Em síntese, enquanto os subsídios monetários aumentam seu valor e a maior parte deles expande sua cobertura, os subsídios para os setores da saúde, educação e habitação, particularmente aqueles que beneficiam os grupos de extrema pobreza, exibem uma tendência flutuante, boa parte deles sendo declinante conforme se avança para o final do período em exame. Por outro lado, os benefícios que a "rede" distribui continuam sendo insuficientes, mais ainda se se consideram a magnitude e intensidade da pobreza no país. Em sua imensa maioria, o valor dos subsídios situa-se ainda abaixo do mínimo indispensável para que seus beneficiários possam satisfazer suas necessidades mais elementares e/ou aumentar seus níveis de produtividade e rendas e abandonar assim o circulo vicioso da pobreza do qual são prisioneiros. é fácil compreender então que, mesmo quando numa política de gasto social expansiva como a implementada por essa administração ocorra uma mudança na tendência e direcionalidade da intervenção social do Estado, os aumentos dos gastos tenham se revelado insuficientes para compensar a magnitude das carências básicas acumuladas e, como se verá, em alguns setores é inclusive provável que não logrem compensar os efeitos regressivos de uma institucionalidade dual como a herdada do governo militar, cuja organização e modos de funcionamento foram conservados sem mudanças de fundo.
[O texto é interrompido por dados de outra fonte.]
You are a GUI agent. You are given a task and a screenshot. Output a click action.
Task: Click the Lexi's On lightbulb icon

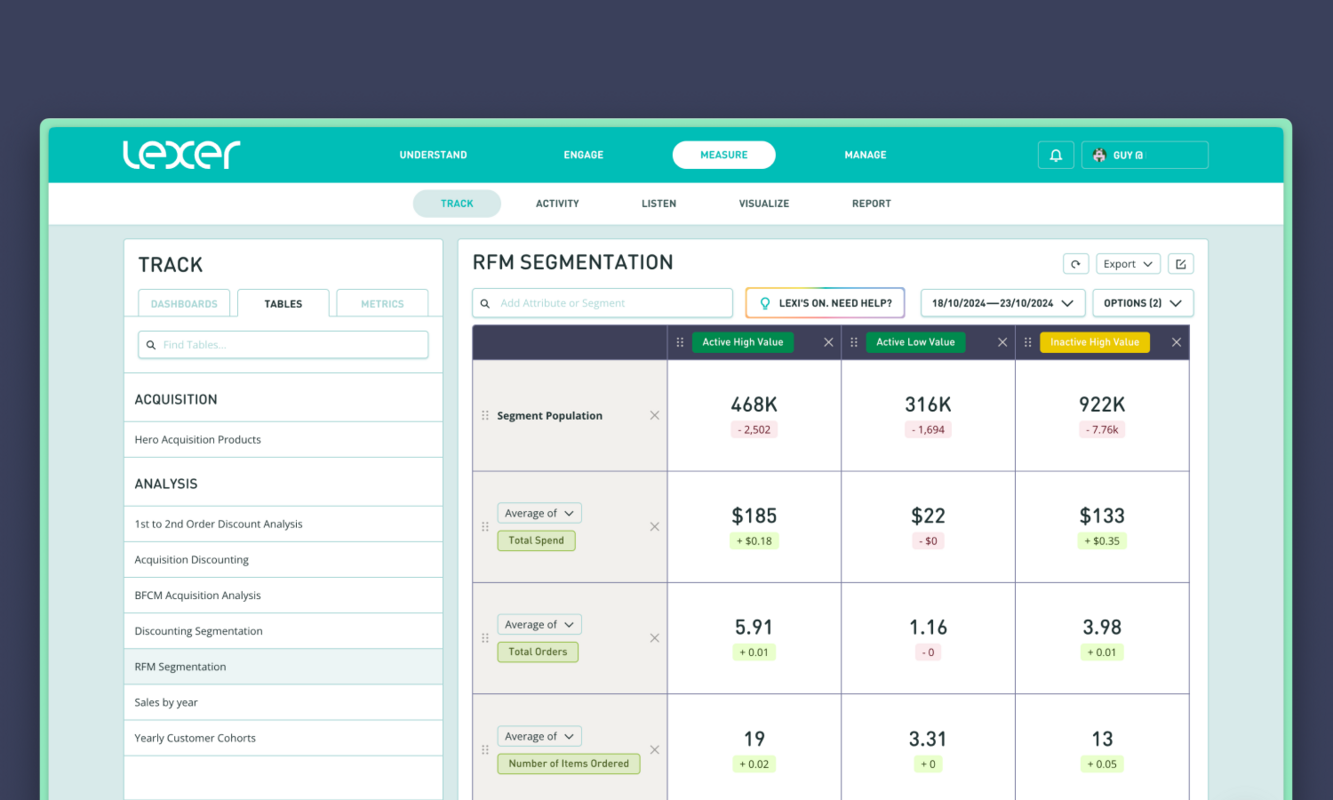coord(766,302)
4. A Institucionalidade Social

Grande parte das dificuldades que a política social enfrenta para lograr uma maior equidade social tem origem na institucionalidade social vigente desde o governo anterior, e que continua provocando uma permanente transferência de recursos públicos para as entidades privadas que prestam serviços sociais à população de mais alta renda.

Com efeito, em que pesem os esforços realizados para avançar no sentido de uma maior igualdade social por meio da reforma tributária e do aumento do gasto social, a tendência consistiu em consolidar a mesma institucionalidade social dual herdada do governo anterior. De fato, esta tem como apoio a mesma organização institucional dos setores sociais e conserva as mesmas modalidades de financiamento que as reformas neoliberais impuseram durante o governo militar, sem que se tenham introduzido mudanças que atenuem seu caráter excludente e segmentador da sociedade chilena. Vale dizer, por um lado consolidou-se o sistema privado de serviços sociais financiado pelos grupos de mais alta renda, e cujo acesso é restrito somente a eles; e por outro lado manteve-se um sistema de assistência social compensatória — a "rede social" — com orçamento exíguo, voltado para o atendimento das necessidades mais essenciais dos grupos mais pobres desprotegidos do sistema de seguridade social, e que fornece somente algumas prestações básicas.

Daí não parecer imprudente afirmar que em seus aspectos essenciais o atual modelo de bem-estar social chileno e seu caráter dualista se caracterizam mais por uma continuidade que por uma ruptura com o modelo social imposto pelo neoliberalismo. Mais ainda, tudo leva a crer que suas tendências regressivas e excludentes permanecerão enquanto continue a transferência dos trabalhadores de mais alta renda do antigo sistema estatal para os serviços privados, com a conseqüente transferência de recursos públicos para estes últimos, e a conseqüente deterioração dos recursos de que dispõem os serviços estatais, que atendem à população mais necessitada. Esta situação transforma-se num sério obstáculo para a redução das desigualdades sociais imperantes e para a erradicação definitiva da extrema pobreza no país.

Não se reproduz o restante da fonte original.